Goal of the exercise: Write every line of the material again exactly, with no pictures in the copy.
◇ ◇ ◇ ◇ ◇
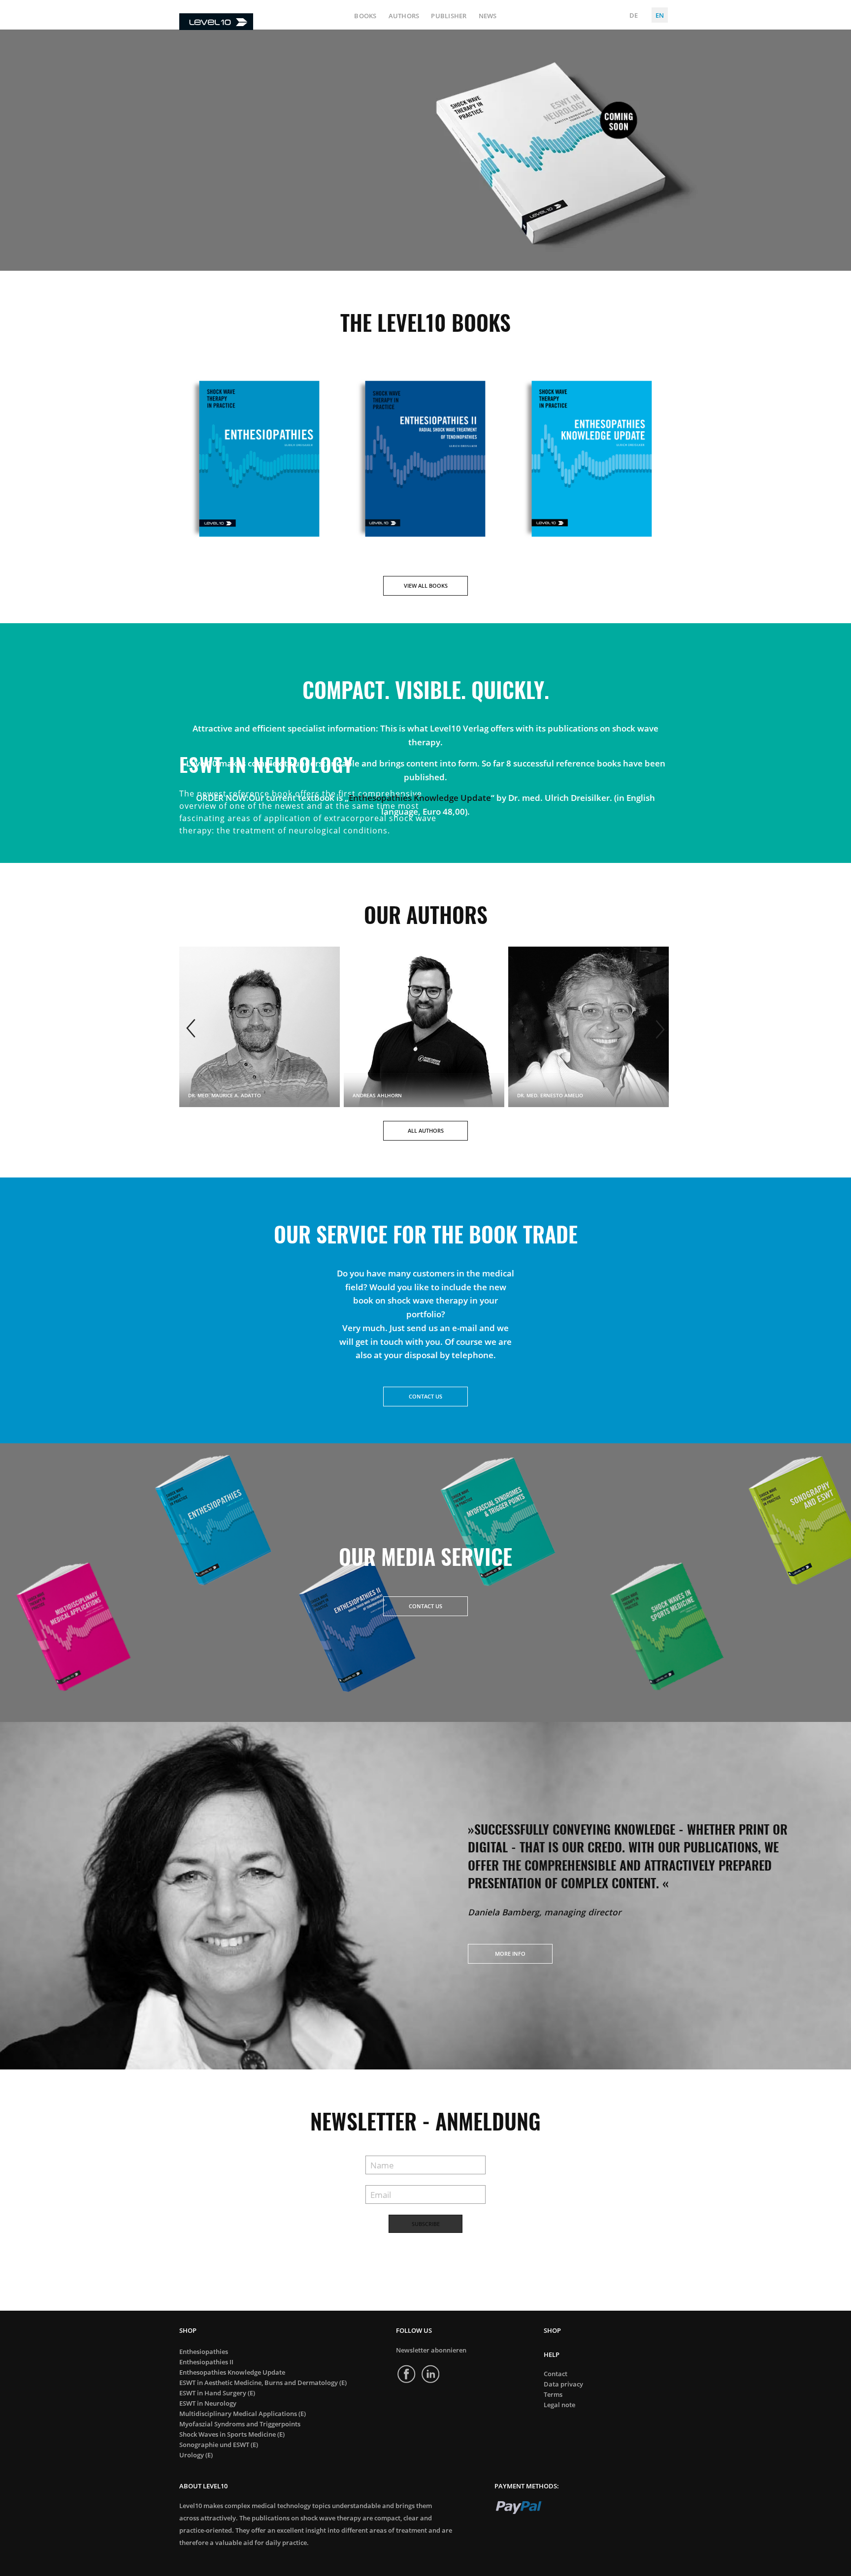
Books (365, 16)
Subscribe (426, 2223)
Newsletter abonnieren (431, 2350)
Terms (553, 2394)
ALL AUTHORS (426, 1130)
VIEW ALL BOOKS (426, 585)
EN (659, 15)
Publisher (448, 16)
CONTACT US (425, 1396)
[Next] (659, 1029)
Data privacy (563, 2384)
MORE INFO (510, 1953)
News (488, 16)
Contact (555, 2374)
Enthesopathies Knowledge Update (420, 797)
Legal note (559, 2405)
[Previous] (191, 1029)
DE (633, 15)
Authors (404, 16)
◇ ◇ ◇ ◇ ◇
Solution to the problem:
Books (365, 16)
Subscribe (426, 2223)
Newsletter abonnieren (431, 2350)
Terms (553, 2394)
ALL AUTHORS (426, 1130)
VIEW ALL BOOKS (426, 585)
EN (659, 15)
Publisher (448, 16)
CONTACT US (425, 1396)
[Next] (659, 1029)
Data privacy (563, 2384)
MORE INFO (510, 1953)
News (488, 16)
Contact (555, 2374)
Enthesopathies Knowledge Update (420, 797)
Legal note (559, 2405)
[Previous] (191, 1029)
DE (633, 15)
Authors (404, 16)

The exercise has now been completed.